# Teks Sumber
Di tengah ancaman krisis pangan global, masyarakat perlu kembali pada sumber kekuatan tradisional: tanah dan air. Kita pernah menjadi bangsa agraris yang hidup dari alam namun kini banyak terjebak pada pola konsumsi pasar modern. Lahan yang kembali dihidupkan bukan hanya menghasilkan panen, tetapi juga membangkitkan jati diri bangsa sebagai pengolah tanah yang mandiri dan bermartabat.
Perkebunan terpadu juga membuka ruang pemberdayaan sosial. Anak muda bisa terlibat dalam budidaya organik, masyarakat sekitar dapat belajar mengolah limbah menjadi pupuk bernilai jual, sementara ibu rumah tangga memproduksi olahan hasil kebun. Bahkan, area kecil pun mampu membuka lapangan kerja baru dan menciptakan ekonomi mikro berbasis kampung yang kuat.

# Cuplikan Data
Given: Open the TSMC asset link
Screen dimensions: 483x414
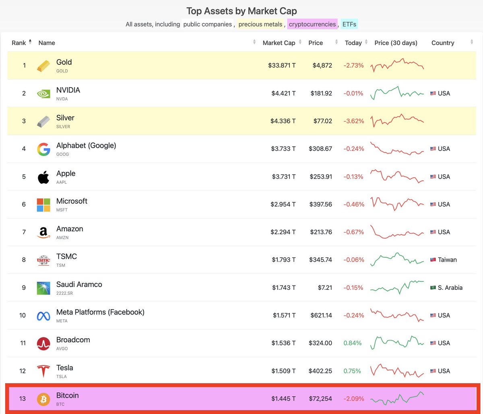Looking at the screenshot, I should [66, 257].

# Latihan
Lanjutkan teks tentang perkebunan terpadu dan kemandirian pangan, dimulai tepat setelah kalimat terakhirnya.

# Jawaban Latihan
Lebih jauh, sistem ini bukan hanya bicara produksi, tetapi edukasi. Sebuah gazebo sederhana di tengah kebun dapat menjadi ruang diskusi, pelatihan, bahkan destinasi wisata lokal. Sekolah dapat mengajak murid belajar ekosistem hidup secara langsung, keluarga dapat menikmati kebun sebagai ruang rekreasi sehat, sementara konten edukasi digital dari kegiatan kebun memberi nilai tambah ekonomi di era media sosial.
Yang luar biasa dari kebun terpadu adalah budaya zero waste. Tidak ada yang terbuang—air kolam, sisa sayur, dan kotoran ternak semuanya kembali menjadi sumber kehidupan baru. Model ini mengajarkan harmoni lingkungan, mengurangi ketergantungan pupuk kimia, sekaligus menyehatkan tanah yang telah lama lelah oleh sistem pertanian instan.
Keberhasilan sistem ini bergantung pada langkah terukur dan konsistensi. Tidak perlu memulai besar, cukup skala kecil tetapi teratur, dimulai dari bedengan sederhana, kolam terpal, dan beberapa ekor ayam. Konsistensi perawatan, disiplin mencatat panen, serta promosi produk organik akan perlahan membangun reputasi dan pasar yang solid.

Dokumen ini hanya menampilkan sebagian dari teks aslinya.